Annual dissemination meeting for quality improvement of integrated HIV, Tuberculosis and Malaria services during antenatal and postnatal care in Togo

Blog 8 Jan 2024
Maternal and Child Health stakeholders – Togo/credit: LSTM


The number of pregnant women delivering in health facilities in Low- and Middle-Income Countries (LMICs) increased from 81 to 86 percent between 2015 and 2022. However, despite the steady increase in health facility births, maternal mortality remains unacceptably high in LMICs. There is a renewed call to focus on quality of care provided for pregnant women and babies in health facilities considering that a high number of women are dying due to poor quality of maternity care rather than lack of access to maternity care. Among the causes of poor quality of care is inadequate capacity of health workers which can be addressed through in service capacity building initiatives such as training and mentorship. Regular training for health professionals is essential to equip them with the skills, knowledge and competencies needed to provide integrated antenatal (ANC), intrapartum and postnatal (PNC) services.

Since 2017, the Emergency Obstetric & Quality of Care Unit (EmOC&QoC) Unit of the Liverpool School of Tropical Medicine (LSTM) has been working in Togo to implement a project to improve the quality of integrated HIV, Tuberculosis and Malaria services during antenatal (ANC) and postnatal care (PNC) through skills-based provider training and standards-based audit (SBA).
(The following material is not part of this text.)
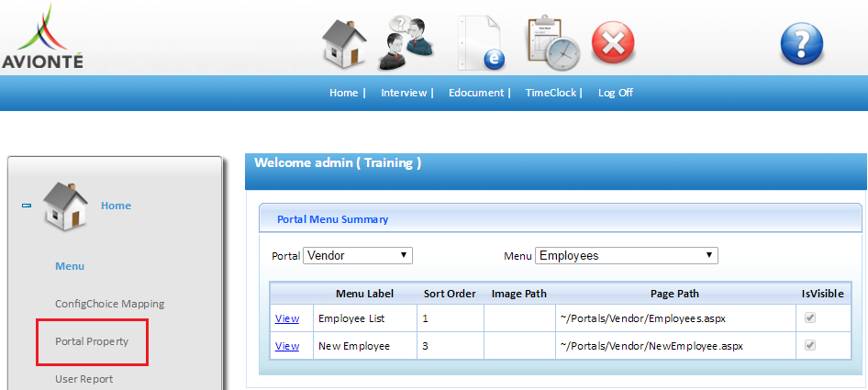This screenshot has height=390, width=868.
Task: Collapse the Home section in sidebar
Action: pos(27,206)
This project is funded by the generous support of Global Fund to fight AIDS, Tuberculosis and Malaria, and implemented in partnership with the University of Lomé, and the Ministry of Health in Togo.

Highlights from the meeting

The one-day dissemination meeting was held on 07th December 2023 in Lome, Togo, to engage key stakeholders involved in maternal and child health work in Togo including representatives from Ministry of Health, University of Lome, non-governmental organizations, medical associations, and LSTM staff. The objectives of the meeting were to 1) share research findings from work into quality improvement of integrated HIV, TB and Malaria services during ANC and PNC, and 2) involve stakeholders the design and implementation of the next phase of project. Dissemination of research findings and programme experiences facilitates uptake of evidence-based decision making by local and international stakeholders.

Key research findings highlighted the impact of capacity building initiatives on maternity care including, improvements in knowledge and skills of 595 trained health workers in ANC and PNC, increased ANC-PNC attendance, and health facility-based deliveries. 249 health workers were trained in standards-based audit which contributed to the establishment of functional quality improvement teams at health facility level. The meeting ended with insightful feedback on future implementation work on capacity building initiatives and adoption of the national Quality Assurance of Services policy & evaluation tools as recommended by the Ministry of Health.